Так он и сделал. Я отправилась прямо за прилавок, а он стоял, пока я их не нашла. "Вот они!" - выкликаю. В самом низу, понимаешь - ох! - я, наверно, полсотни пакетов развернула, пока до них добралась; и я тебе скажу, китайцам это тоже пришлось не по вкусу: как они на нас смотрели - ух! - злобно-злобно. Если бы этот полицейский не остался нас охранять, то, честно скажу, мне было бы не по себе - конечно, кто их знает, на что эти люди способны, особенно когда твой папа так на них кидался и бушевал. Я, помню, потом сказала Люку, когда мы его отвели и положили в больницу: "Знаешь что, - говорю, - я рада была, когда мы от них ушли. Очень уж мне их глаза не понравились; просто мурашки по спине поползли!" - "Да, - он говорит, - у меня было такое же чувство". - "Знаешь, детка, - я говорю, - у него ведь оно давно, это чувство, и можешь не сомневаться: тут что-то есть, есть что-то, - говорю, - нам непонятное".

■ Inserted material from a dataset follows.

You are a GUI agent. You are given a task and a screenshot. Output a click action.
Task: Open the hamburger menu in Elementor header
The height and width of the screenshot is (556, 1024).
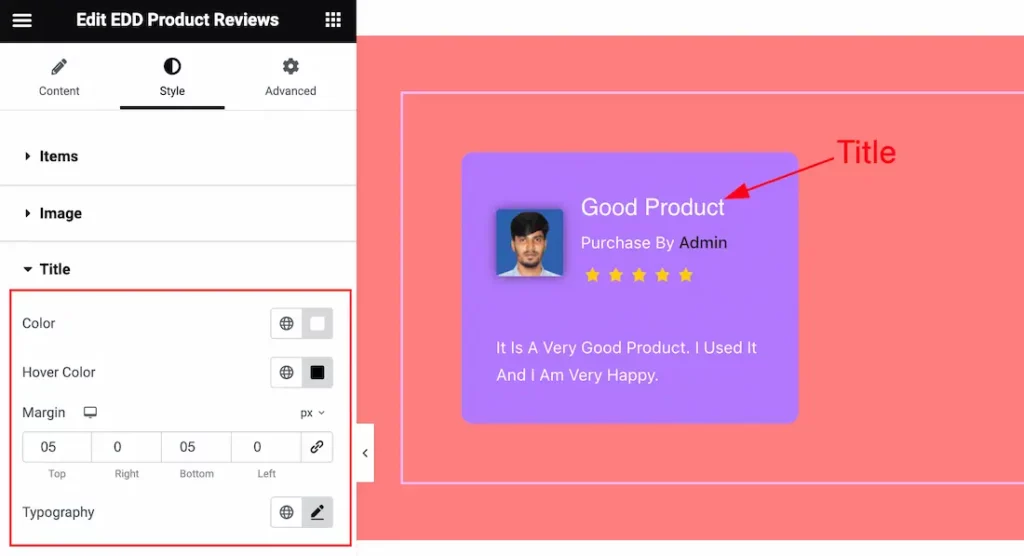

- И, конечно, так я и сказала Амброзу Рейдикеру в салуне у него, давным-давно! "Ведь это же надо, ей-богу, - он говорит. - Это чистое наказание, когда на него находит. Просто-таки не знаешь, что с ним делать, когда он разойдется". - "А я вам скажу, что делать, - говорю, - вы ему вина не продавайте, когда он просит. Берегись бед, пока их нет", - говорю. "Это верно", - он говорит. "Так зачем, - я говорю, - вам нужно это терпеть? Неужели же у вас недостанет силы духа не делать того, что вам не по нутру! Нет, - говорю, - я знаю, вы человек разумный". - "А что я могу сделать?" - он спрашивает. "А вот когда он к вам придет за вином, - говорю, - вы ему откажите. Только и всего". - "Что толку-то, Элиза? - он говорит. - Ну, даст он деньги старику Руфу Портеру и пошлет за бутылкой. А по мне пусть уж лучше на себя их тратит, чем переводить на этого пропойцу". - "Как? - говорю. - Вы что же, хотите сказать - он и так делал?" - "В точности, - Амброз говорит, - и не один раз. Руф приходит и покупает ему вино, а потом они распивают в мастерской". - "Ну, теперь все ясно! - говорю. - Вот где собака зарыта!" И тут я, конечно, поняла, тут я сообразила, почему этот мерзавец им крутит, заставляет подписывать за себя векселя и всякое такое: напоит его сперва, а потом твой папа делает все, что он ему скажет.
"Правильно! - я сказала ему в тот раз, когда он пришел домой и стал рассказывать, как Мел Портер к нему заходил и как он расстраивается, что этих людей повесят. - Туда им и дорога, и жалко, что этого паршивого старикашку, брата его, вместе с ними не вздернут". - "Не смей так говорить, - возмущается, - слушать тебя тошно". Правда, я зла была на него. "Да, - говорит твой папа, - жалко мне все-таки Мела. Он, наверно, такую тяжесть на душе носил и теперь все горюет и мучается от мысли, что их повесят". - "Да ни капли, - говорю, - и если он тебя такими историями потчует, то ты легковерней меня и не так знаешь Мела, как я знаю. Вот помяни мое слово, - говорю, - не из-за этого он беспокоится". - "Нет, - он говорит, - я думаю, ты ошибаешься". - "Ну что ж, - я говорю, - поживем - увидим".